---
name: ai-engineering-interview
description: Generates high-signal AI Engineering / LLM Engineer interview questions by topic, level, and role. Covers LLM fundamentals, prompt engineering, RAG, vector DBs, agents, fine-tuning (LoRA/QLoRA), evals, observability, safety, and production systems. Trigger for requests like "give me interview questions on RAG", "quiz me on agents", "what are senior-level fine-tuning questions", or "interview questions for an AI engineer role".
version: "1.0.1"
---

Generate high-signal interview questions for AI Engineer / LLM Engineer roles.

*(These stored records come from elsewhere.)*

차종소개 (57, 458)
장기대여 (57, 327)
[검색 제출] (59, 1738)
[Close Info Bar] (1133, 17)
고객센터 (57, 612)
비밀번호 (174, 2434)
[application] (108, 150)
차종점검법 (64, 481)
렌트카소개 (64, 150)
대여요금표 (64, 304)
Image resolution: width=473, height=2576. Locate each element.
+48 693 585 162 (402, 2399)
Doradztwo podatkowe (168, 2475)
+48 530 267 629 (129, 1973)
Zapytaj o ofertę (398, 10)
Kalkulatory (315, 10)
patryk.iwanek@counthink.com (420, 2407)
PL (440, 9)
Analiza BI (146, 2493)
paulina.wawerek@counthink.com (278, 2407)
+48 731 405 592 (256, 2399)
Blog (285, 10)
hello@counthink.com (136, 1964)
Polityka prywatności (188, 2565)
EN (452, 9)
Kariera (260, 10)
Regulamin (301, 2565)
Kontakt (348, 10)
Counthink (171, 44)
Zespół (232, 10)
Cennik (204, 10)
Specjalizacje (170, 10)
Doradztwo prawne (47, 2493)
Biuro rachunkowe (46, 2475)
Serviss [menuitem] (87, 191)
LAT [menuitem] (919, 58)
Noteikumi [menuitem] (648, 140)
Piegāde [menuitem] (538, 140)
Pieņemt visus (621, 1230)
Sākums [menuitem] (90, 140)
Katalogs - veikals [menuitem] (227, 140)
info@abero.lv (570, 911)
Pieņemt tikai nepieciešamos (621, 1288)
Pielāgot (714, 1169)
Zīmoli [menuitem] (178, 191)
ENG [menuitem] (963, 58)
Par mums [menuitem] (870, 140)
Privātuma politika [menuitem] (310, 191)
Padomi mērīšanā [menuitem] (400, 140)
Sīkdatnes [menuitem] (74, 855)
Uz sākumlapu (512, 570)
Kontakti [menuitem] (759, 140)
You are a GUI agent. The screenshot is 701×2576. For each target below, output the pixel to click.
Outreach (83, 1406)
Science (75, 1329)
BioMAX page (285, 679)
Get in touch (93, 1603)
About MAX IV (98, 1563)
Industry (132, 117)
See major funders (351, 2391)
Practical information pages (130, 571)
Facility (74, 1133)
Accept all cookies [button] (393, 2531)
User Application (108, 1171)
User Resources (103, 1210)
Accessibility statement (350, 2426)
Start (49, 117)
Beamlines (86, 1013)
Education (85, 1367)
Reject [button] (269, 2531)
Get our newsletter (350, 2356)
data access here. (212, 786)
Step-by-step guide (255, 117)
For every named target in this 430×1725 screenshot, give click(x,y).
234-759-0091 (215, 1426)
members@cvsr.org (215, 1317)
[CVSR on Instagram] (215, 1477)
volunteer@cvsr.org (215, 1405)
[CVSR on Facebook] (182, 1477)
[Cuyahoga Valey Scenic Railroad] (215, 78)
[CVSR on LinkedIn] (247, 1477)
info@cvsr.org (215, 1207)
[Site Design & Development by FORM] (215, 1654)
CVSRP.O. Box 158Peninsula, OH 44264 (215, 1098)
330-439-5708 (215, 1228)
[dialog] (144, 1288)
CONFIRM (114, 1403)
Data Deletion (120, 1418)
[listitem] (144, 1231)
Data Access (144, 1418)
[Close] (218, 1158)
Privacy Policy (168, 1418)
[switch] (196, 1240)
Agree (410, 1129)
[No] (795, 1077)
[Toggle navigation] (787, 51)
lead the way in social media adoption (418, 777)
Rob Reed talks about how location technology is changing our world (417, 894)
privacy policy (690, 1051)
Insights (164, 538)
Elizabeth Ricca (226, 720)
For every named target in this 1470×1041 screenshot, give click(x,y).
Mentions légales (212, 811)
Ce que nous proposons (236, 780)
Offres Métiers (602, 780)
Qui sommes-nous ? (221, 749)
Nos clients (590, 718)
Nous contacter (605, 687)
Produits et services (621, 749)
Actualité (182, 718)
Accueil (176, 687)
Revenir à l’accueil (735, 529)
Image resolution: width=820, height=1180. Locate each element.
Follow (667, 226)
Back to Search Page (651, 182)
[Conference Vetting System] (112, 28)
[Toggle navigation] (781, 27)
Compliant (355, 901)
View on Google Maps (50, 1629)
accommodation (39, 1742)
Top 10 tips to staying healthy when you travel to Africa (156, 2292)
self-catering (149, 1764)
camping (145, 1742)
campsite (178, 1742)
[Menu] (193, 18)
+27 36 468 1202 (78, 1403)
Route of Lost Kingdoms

Ask (or infer) the topic and level, then output exactly ONE complete question with a one-line note on what it's testing.

---

## Topics

LLM Fundamentals · Prompt Engineering · RAG Architecture · AI Agents · Fine-Tuning (LoRA/QLoRA) · Evaluation & Evals · LLM Observability · AI Safety & Guardrails · Production LLM Systems · LLM System Design · Multimodal AI · LLMOps · Edge AI · AI Governance · Embeddings · Real-Time AI

## Levels

- **Screening** — Can they reason about LLMs as a component beyond "just call the API"?
- **Mid** — Full pipeline thinking: RAG, evals, agents, cost/latency trade-offs
- **Senior** — System design, failure modes, fine-tuning decisions, multi-agent, AI safety
- **Staff** — Platform thinking, LLM serving infra, eval-as-infrastructure, build-vs-buy

## Output Format

For the question:

```
Q: [Question — scenario-based, trade-off, failure mode, or design. Never pure definition.]
Tests: [one line — what the interviewer is probing]
```

Prefer one question that can't be answered by Wikipedia + 5 minutes of reading. Do not add follow-up questions.

## Scheduled Daily Variant

For the cron-triggered daily interview drill:

- Generate exactly ONE senior-level AI Engineer or LLM Engineer question.
- Rotate across the topic list in this skill instead of repeating the same cluster.
- No markdown tables.
- Use the default `Q:` and `Tests:` format.

## Reference Files

- `skills/ai-engineering-interview/references/question-bank.md` — Curated questions by topic and level with expected answer shape, strong and weak signals, and possible follow-up prompts. Read this when the user wants a broader bank or asks for examples in a specific AI domain.
- `skills/ai-engineering-interview/references/competencies.md` — Interview rubric for scoring systems thinking, production judgment, safety awareness, and communication depth. Read this when calibrating difficulty or explaining what a strong answer looks like.